Muscle biological characteristics are under the control of several genes expression. Functional genomics (which includes analysis of the transcriptome and proteome) provides news opportunities for determining the molecular processes related to meat quality (Eggen A. et al., Meat Science, 2003). Microarray technology enables multiple genes associated with variation in different sensory traits to be identified. However until now, only few studies have been conducted in this connection either in pigs (Plastow G S et al., Meat Science, 2005), or in cattle (Sudre K et al., Meat Science, 2005; Wang Y H et al., Mamm Genome, 2005.), mainly due to the lack of appropriate and specific tools in livestock species. Therefore, a great deal of effort has been devoted to the preparation of cDNA arrays specific for bovines (for instance, see Bernard C et al., J Physiol Pharmacol, 2005 and Lehnert S A et al., Australian Journal of Experimental Agriculture, 2004). In parallel, new technologies based on oligonucleotide arrays have been developed as well as an accurate selection of muscle-specific probes from studies in mammals (Lamirault G et al., J Mol Cell Cardiol, 2006).

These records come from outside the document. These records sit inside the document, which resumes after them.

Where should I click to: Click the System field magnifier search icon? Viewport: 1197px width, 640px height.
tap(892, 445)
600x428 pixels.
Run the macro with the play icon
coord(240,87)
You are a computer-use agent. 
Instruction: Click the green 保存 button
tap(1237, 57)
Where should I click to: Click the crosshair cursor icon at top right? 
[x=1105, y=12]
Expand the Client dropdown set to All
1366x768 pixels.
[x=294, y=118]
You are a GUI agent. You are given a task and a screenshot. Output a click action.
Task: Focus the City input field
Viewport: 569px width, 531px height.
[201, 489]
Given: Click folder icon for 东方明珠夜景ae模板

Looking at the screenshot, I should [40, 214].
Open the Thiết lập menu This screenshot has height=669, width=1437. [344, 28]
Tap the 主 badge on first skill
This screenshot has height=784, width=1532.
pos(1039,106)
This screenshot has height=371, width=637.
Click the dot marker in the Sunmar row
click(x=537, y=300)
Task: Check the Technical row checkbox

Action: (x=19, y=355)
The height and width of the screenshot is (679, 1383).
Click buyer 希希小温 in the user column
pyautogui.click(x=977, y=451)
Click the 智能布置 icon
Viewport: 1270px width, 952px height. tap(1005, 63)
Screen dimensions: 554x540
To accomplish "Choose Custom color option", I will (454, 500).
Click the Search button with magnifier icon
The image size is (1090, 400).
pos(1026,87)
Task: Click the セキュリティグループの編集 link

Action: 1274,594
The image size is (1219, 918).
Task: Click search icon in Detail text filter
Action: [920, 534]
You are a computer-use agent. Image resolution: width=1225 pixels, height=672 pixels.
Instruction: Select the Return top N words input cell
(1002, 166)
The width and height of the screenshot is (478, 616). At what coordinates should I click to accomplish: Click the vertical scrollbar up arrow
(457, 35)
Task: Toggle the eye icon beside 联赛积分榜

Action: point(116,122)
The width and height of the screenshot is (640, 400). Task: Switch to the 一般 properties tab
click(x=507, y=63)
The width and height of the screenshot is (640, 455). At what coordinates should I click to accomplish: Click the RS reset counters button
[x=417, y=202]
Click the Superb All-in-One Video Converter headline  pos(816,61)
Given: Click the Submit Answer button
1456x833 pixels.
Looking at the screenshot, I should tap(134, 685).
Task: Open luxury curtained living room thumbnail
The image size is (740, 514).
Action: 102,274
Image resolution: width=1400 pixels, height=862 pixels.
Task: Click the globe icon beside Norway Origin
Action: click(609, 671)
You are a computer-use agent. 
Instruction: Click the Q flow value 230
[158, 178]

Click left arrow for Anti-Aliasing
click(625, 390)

Various methods of meat tenderness detection are known in order to assess whether a meat is tender. In particular, studies have been made of the physico-chemical properties of the muscle have been made. Indeed, the principle of comparing the biochemical characteristics and the sensory characteristics of the meat is known. Within the framework of this comparison, it has been shown that biochemical characteristics explain individually more than 25% of the variability in tenderness (Renand et al., Meat Science 2001; Brouard et al., Rencontres Recherches Ruminants 2001; review by Hocquette et al., Italian Journal of Animal Science 2005).
Other studies have demonstrated the involvement of genes in the tenderness of meat. More particularly, it has been shown that these genes have effect on the molecular composition of the muscle fibers. In particular, genomic markers associated with the tenderness of the meat are known. In the document US 2005/0181373A1, a gene encoding for a neutral protease activated by calcium or mu-calpain is described, which is used to initiate an identification process of different populations or breeds of ruminant mammals such as bovines.
In the document WO02/064820A1, a gene encoding for calpastatin (CAST) is described, which is used to identify animals which provide tender meat.